Somewhere I was reading it happened to others as well .. any workarounds?

Thanks


----------



## borisb2 (Sep 22, 2020)

soo .. whats the next step?

over the last 24 hours I typed in about 15 times my appleID + pass + wait and click that I want to purchase again (because whenever you come back 1 hour later and check if it finally started downloading you have to click Download which needs to run through the buying process again in order to queue up for downloading)

Now I'M DONE with Berlin Strings. How can I get my money back? Make a ticket with Apple, StaffPad, OT? At this point for sure I won't buy any other OT libraries in StaffPad - its just too dangerous - which is too bad, I was planning to have a look at OT Brass and WW etc.

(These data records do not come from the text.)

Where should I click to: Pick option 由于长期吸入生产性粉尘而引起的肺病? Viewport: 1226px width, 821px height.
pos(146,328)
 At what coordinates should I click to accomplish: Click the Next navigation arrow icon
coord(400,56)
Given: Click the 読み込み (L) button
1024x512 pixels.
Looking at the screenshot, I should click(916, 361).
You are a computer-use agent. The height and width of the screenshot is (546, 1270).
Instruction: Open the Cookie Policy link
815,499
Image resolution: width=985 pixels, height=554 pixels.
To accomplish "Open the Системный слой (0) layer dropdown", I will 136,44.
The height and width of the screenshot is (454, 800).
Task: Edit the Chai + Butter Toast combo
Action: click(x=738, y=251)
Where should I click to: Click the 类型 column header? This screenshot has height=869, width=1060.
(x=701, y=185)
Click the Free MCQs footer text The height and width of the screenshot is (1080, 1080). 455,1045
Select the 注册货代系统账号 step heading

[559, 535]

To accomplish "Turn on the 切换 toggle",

Every other download works fine.. VERY annoying...

@OrchestralTools , fyi.


----------



## borisb2 (Sep 22, 2020)

Thats whats happening after Restoring all purchases.. guess it just doesnt work with OT


----------



## jonathanparham (Sep 22, 2020)

borisb2 said:


> Thats whats happening after Restoring all purchases.. guess it just doesnt work with OT


What's the response from StaffPad support?


----------



## borisb2 (Sep 22, 2020)

Created a ticket today .. wanted to give them some time

somewhere I was reading it happened to others as well.. just dont recall where I was reading that .. guess I have to search in that long thread below - if there was a solution


----------



## Gabriel2013 (Sep 23, 2020)

Are you on iPadOs 14?


----------



## borisb2 (Sep 23, 2020)

Gabriel2013 said:


> Are you on iPadOs 14?


Yes, just updated yesterday.. also uninstalled, reinstalled StaffPad and restored Purchases - no luck yet


----------



## wcreed51 (Sep 23, 2020)

They say that it's an Apple Store issue, and that StaffPad doesn't really have any control over it.


----------



## Gabriel2013 (Sep 23, 2020)

I had the same problem but on Berlin Pianos.

After several uninstall and reinstall, it fix it. 
At the time support ask me if a was on iPadOS 14 beta, because there seams to be a problem with the downloads in 14 beta.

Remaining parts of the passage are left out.